Chinese tourists must spend, spend, spend, during trips to the UK to help lift the country out of recession, according to a report by the British tourist board.
VisitBritain says the luxury clothing brand Burberry has played an almost lone hand at wooing high-spending Chinese tourists to the UK.
France and Italy have aspirational consumer brands such as Chanel, Louis Vuitton, Hermès, Christian Dior and Prada, the report says, while Germany’s reputation is enhanced by its cars and consumer electronics. However, the only British brand with any profile in China is the 156-year-old fashion house founded by Thomas Burberry.
VisitBritain’s strategy to boost tourism from China focuses on promoting high-end consumer culture while dispelling the myth that the UK is home to unwelcoming monolinguists whose goods are poor value for money. It also repeats concerns that the UK’s tough visa policy deters potential visitors from China, Russia, India and the United Arab Emirates.
A Best-of-British delegation of retailers, tourist attractions and sports organisations including Harrods, Selfridges, the Historic Royal Palaces and the Wimbledon Lawn Tennis museum will fly to Beijing next month in the Olympics afterglow, while setting a new tone that contrasts sharply with the Cool Britannia of the Blair era, which promoted Britpop, art and edgy fashion.
Also in attendance will be Value Retail, owner of Bicester Village, the designer shopping outlet in Oxfordshire, which hopes to lure wealthy visitors out of London and into the countryside.

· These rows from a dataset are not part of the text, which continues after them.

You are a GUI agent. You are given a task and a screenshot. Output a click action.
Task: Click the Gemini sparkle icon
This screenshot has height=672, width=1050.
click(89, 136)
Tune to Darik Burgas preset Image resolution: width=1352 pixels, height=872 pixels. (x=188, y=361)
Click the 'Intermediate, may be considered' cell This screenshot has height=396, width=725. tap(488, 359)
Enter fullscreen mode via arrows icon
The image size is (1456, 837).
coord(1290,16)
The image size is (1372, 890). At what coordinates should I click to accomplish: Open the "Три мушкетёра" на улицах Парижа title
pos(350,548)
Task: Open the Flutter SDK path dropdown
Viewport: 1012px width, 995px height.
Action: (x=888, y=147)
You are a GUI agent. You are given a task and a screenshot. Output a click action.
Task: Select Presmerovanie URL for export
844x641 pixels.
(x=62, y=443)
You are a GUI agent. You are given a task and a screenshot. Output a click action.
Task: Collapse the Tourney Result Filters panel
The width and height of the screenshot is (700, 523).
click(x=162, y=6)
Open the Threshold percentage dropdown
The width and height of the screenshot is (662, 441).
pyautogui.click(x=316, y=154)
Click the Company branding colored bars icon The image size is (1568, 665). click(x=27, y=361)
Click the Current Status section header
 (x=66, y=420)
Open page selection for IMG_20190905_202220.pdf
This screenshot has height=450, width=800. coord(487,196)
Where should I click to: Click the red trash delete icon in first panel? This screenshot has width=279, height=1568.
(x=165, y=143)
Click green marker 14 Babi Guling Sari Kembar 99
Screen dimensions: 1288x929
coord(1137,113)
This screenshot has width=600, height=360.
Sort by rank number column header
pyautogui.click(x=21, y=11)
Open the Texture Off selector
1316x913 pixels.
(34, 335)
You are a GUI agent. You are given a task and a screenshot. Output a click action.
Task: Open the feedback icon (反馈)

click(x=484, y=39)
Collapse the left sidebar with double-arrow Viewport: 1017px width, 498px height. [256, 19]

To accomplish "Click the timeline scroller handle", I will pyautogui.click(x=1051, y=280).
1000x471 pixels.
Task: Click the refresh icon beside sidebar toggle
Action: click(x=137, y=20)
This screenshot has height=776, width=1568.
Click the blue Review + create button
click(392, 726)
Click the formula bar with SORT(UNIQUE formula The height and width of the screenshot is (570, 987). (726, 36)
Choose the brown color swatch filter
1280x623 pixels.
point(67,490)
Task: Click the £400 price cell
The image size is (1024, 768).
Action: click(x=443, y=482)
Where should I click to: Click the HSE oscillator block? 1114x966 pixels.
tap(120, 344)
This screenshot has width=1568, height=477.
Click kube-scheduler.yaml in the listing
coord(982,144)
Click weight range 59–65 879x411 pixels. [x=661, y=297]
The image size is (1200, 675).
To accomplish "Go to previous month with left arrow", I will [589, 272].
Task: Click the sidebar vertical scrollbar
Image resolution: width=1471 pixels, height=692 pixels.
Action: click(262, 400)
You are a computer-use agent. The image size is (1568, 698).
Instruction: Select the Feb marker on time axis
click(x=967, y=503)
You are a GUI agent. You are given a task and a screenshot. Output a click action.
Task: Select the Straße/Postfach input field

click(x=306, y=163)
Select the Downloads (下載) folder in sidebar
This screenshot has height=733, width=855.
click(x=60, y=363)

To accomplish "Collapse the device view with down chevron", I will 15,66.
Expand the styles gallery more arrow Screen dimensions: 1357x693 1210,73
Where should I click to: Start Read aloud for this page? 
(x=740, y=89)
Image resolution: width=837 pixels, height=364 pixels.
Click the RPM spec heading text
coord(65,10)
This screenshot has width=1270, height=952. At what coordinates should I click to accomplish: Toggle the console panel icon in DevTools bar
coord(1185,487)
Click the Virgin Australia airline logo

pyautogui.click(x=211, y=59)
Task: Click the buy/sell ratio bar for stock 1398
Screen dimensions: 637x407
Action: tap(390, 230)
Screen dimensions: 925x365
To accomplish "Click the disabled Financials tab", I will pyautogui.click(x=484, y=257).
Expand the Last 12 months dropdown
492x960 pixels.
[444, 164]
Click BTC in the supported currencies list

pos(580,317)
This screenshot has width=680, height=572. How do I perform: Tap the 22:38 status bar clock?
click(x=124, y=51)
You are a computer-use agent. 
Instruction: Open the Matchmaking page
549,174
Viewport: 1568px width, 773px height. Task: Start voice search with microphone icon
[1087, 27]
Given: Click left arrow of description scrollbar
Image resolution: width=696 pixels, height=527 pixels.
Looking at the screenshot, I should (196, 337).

Most tourists visit only the capital.
VisitBritain has set a target of 40 million foreign visitors by 2020, 9 million more than today. Tourism accounts for about 9% of GDP and jobs and is the third-largest foreign-exchange earner, behind chemicals and financial services, its report says.
“Seen from a Chinese tour bus, the continent of Europe is not so much an ancient collection of cities and nations as a glittering emporium stocked with brands,” the report adds. “However, Britain’s retail and consumer brands fare poorly relative to their competitors.”
Language barriers are also a competitive issue, says VisitBritain. “In France, shop assistants at the Galeries Lafayette department store speak Mandarin, while hotels with many Chinese guests provide television channels in their native language and teapots (in addition to coffee makers) in their rooms,” the report says.
“In Britain, while some of the leading players such as the West End stores and Hilton hotels have started programmes to welcome Chinese visitors, there is still much to be done to ensure tourism businesses around the country understand the expectations of international markets.”
The highest-spending foreign holidaymakers in Britain are the Qataris, the report says, who spend an average of £215 a night over 15 nights. Kuwaitis spend about £215 a night too, but over 12 days, while Saudis spend £207 a night over 13 nights. The Chinese spend £112 a night over 13 nights; Americans stay for a week and spend £104 a night.
Despite the global recession and European debt crisis, the shrinking economies of France, Germany, Spain and the US account for a third of the money spent by tourists in the UK. The number of visitors from Australia, Norway, Denmark, Sweden and the UAE has increased.